Justice Department unveils proposal to outlaw bump stocks

The Justice Department unveiled Friday a proposed regulation to outlaw bump stocks, devices which modify semi-automatic guns to fire at a rate similar to automatic weapons.

“Since the day he took office, President Trump has had no higher priority than the safety of each and every American,” Attorney General Jeff Sessions said in a statement Friday. “That is why today the Department of Justice is publishing for public comment a proposed rulemaking that would define ‘machinegun’ to include bump stock-type devices under federal law — effectively banning them.”

“After the senseless attack in Las Vegas, this proposed rule is a critical step in our effort to reduce the threat of gun violence that is in keeping with the Constitution and the laws passed by Congress,” Sessions added. “I look forward to working with the President’s School Safety Commission to identify other ways to keep our country and our children safe, and I thank the President for his courageous leadership on this issue.”

Around the same time the statement came out, President Trump tweeted the Justice Department would issue the rule “as I promised,” while taking a shot at the Obama administration.

“Obama Administration legalized bump stocks. BAD IDEA,” Trump said in a tweet Friday. “As I promised, today the Department of Justice will issue the rule banning BUMP STOCKS with a mandated comment period. We will BAN all devices that turn legal weapons into illegal machine guns.”
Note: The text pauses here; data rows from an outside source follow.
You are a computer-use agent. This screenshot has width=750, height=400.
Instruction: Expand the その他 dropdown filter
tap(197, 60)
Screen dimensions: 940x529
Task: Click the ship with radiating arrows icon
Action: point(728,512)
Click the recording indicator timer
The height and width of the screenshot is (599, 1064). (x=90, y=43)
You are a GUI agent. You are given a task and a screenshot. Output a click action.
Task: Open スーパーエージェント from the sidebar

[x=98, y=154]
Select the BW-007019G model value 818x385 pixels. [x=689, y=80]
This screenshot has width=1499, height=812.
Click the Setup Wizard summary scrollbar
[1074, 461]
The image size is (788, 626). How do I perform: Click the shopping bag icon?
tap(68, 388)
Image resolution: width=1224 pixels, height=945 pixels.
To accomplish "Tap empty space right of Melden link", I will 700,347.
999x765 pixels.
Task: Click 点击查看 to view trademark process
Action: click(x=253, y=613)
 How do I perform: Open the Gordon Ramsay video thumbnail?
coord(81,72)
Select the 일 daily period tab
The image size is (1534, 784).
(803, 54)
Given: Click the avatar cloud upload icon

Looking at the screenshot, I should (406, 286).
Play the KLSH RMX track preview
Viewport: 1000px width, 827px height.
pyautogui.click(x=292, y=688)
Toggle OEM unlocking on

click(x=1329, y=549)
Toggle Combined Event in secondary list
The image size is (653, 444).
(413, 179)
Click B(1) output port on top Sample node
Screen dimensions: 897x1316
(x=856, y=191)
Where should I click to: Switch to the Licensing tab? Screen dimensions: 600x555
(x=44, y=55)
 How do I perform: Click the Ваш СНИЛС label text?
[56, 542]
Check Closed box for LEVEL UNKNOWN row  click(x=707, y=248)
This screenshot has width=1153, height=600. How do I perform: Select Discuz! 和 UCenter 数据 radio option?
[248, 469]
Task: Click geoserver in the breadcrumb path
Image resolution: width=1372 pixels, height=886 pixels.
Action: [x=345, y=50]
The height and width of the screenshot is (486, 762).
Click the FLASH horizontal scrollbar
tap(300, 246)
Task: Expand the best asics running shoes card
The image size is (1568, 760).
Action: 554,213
The Obama administration, according to a letter from June 2010 written by Bureau of Alcohol, Tobacco, Firearms and Explosives technology chief John Spencer, argued bump stocks could not be regulated by law.

“The stock has no automatically functioning mechanical parts or springs and performs no automatic mechanical function when installed,” Spencer wrote. “Accordingly, we find that the ‘bump-stock’ is a firearm part and is not regulated as a firearm under Gun Control Act or the National Firearms Act.”

But after a string of mass shootings, including a deadly shooting in October where a bump stock was used to kill dozens of concertgoers in Las Vegas, and another deadly shooting last month at a high school in Parkland, Fla., which left 17 people dead, Trump asked the Justice Department to regulate bump stocks.

The announcement from the Justice Department and Trump comes one day before the March for Our Lives rally on Saturday in Washington, D.C., where thousands of people are expected to advocate for stricter gun laws.